Anyway, must practice now.

Errr,

I haven't been moved to enter anything on my blog for a few days.
The main reason being that nothing much of interest has happened to me.
I've watched two films, Delicatessen and Watchmen, I've done some skip-diving, I've done some odd jobs for rich widow ladies, I've failed to make a new enclosure for a P.A. amp, I fished a dead frog out of our garden pond, I've posted some Hooting Yard podcasts, and I've made a spectacular failure of applying gold leaf to the face pictured above.
I've had to lay off writing songs for a little while as I'll only end up writing a variation on 'Come Here' (aka For I Dreamt I Heard My Shed Singing To Me)
The only reason I can attribute this void in my life to is the non-appearance of my album on iTunes.
I'm not expecting 'great things' in terms of interest or sales but I paid for the distribution and I want to see a result.

NOW!

Thursday, 6 May 2010

On The Bridge.

I do a bit of casual work in the city of Chichester.
It's about 6 miles of easy flat cycling from where I live.
On the approach Chichester I use an elevated walk way over the busy A27 as it bypasses the city.
I like to pause mid-point on the bridge and watch the traffic go by.
There's a roundabout just past the bridge and the air is filled with the scent of cooked brake-shoes.
I get the feeling some of the passing drivers are a little nervous when they spot me high above them.
Maybe they wonder If I'm about to jump or maybe they worry I'm going to throw something at them.
Have no fear motorists I'm just looking.

Whist watching the traffic flow the other day I began to wonder if all the journeys going on below me were necessary.
I should make it clear that I'm not an eco-mentalist, being of the opinion that the planet will take care of it's self you human beings on the other hand seem to be in grave danger of running out of road.
I wondered how many of the people in the cars had left a computer and a telephone behind at home to drive several miles in appalling traffic to sit a desk with a computer and a telephone on it.
I wondered how much their cars had depreciated by since they got out of bed this morning.
I wondered how much the repayments, tax, insurance, breakdown cover, servicing, parking and petrol would cost them today.
I wondered how many hours they would have to work before they'd paid for all those things.
I wondered if slavery still existed.
There's no doubt I'm naive.
Who but the naive would consider questioning this status quo, this vision of normal human behaviour?

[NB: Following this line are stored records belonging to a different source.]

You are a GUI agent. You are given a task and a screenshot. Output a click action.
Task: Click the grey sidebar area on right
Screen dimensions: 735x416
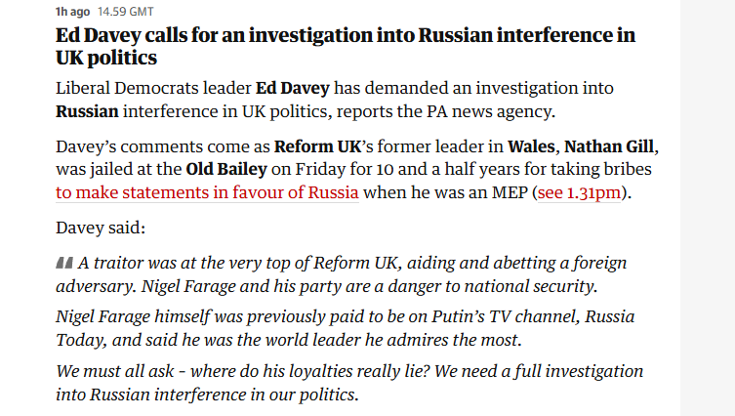click(707, 207)
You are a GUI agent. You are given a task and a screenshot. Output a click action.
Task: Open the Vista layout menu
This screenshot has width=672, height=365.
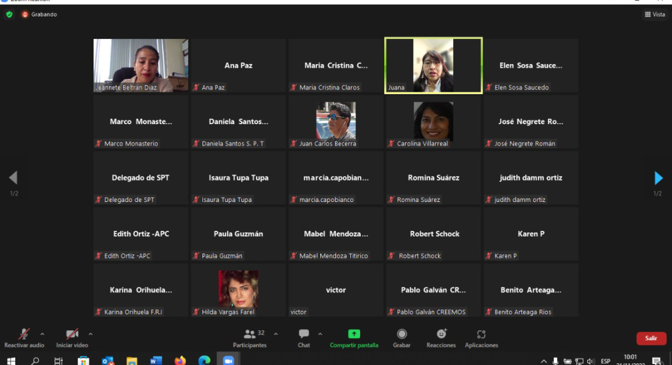[x=654, y=14]
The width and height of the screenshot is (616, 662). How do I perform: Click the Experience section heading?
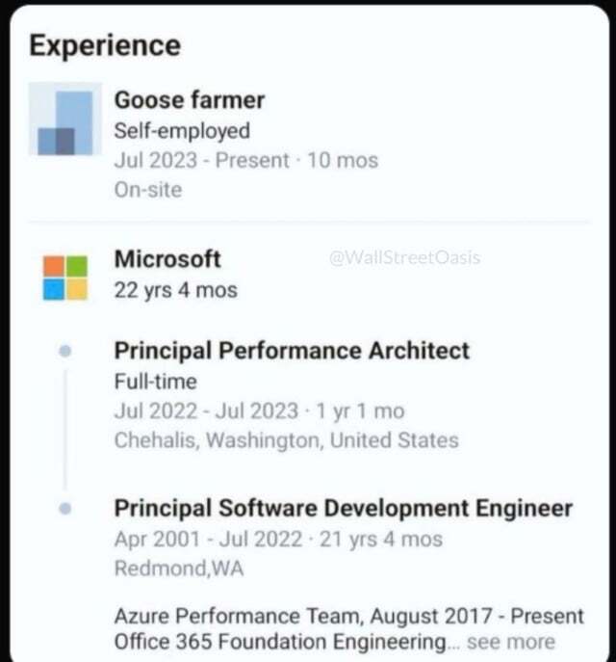click(105, 45)
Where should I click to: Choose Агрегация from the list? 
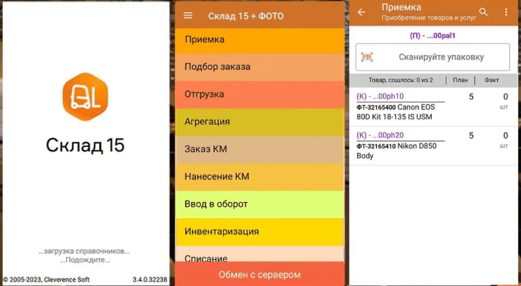point(260,122)
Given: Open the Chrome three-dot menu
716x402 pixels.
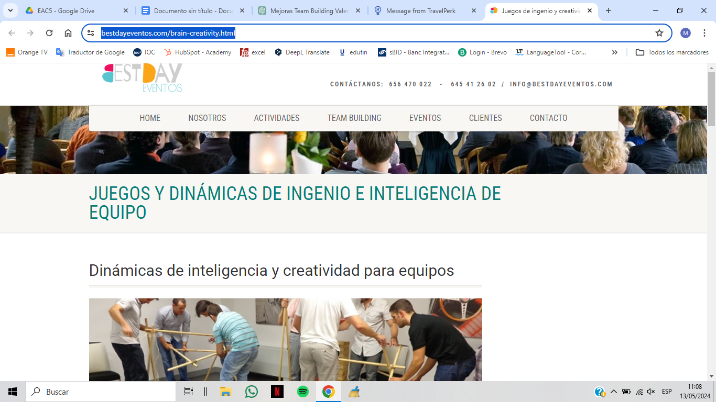Looking at the screenshot, I should tap(704, 33).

Later that same day I parked my bike in the arse of a naked Emperor who was wandering about in the middle of the road.

Friday, 23 April 2010

For I Dreamt I Heard My Shed Singing To Me.


If you're drifting out in space
Come here
If you're lost without a trace
Come here
If you stumble and you fall
Come here
If your gods don't hear your call
Come here

If you're just one of a kind
Come here
If time's left you behind
Come here
If fate just seems so cruel
Come here
If love's made you a fool
Come here

If your mind's become confused
Come here
If you've nothing left to loose
Come here
If you've heard it all before
Come here
If you can't take anymore
Come here

If you're cast adrift at sea
Come here
If you've nowhere left to be
Come here
If you're bursting at the seams
Come here
If you're crushed beneath your dreams
Come here

And dry your eyes for heaven's sake
It only hurts when your awake.
And dry your eyes for heaven's sake
It only hurts when your awake.

O.S.M. B:52 © 2010

Thursday, 22 April 2010

I've Got A Certificate !

I'm going to frame it and hang it up in my shed next to my other certificate that confirms I've been on a hot-air balloon flight.
And somewhere, deep in the ocean, something is stirring, or will be when it's been released.

Wednesday, 21 April 2010

Love's Not Time's Fool.

When I lived in York, someone* super-glued a piece of card c/w the sonnet below to the windscreen of my car.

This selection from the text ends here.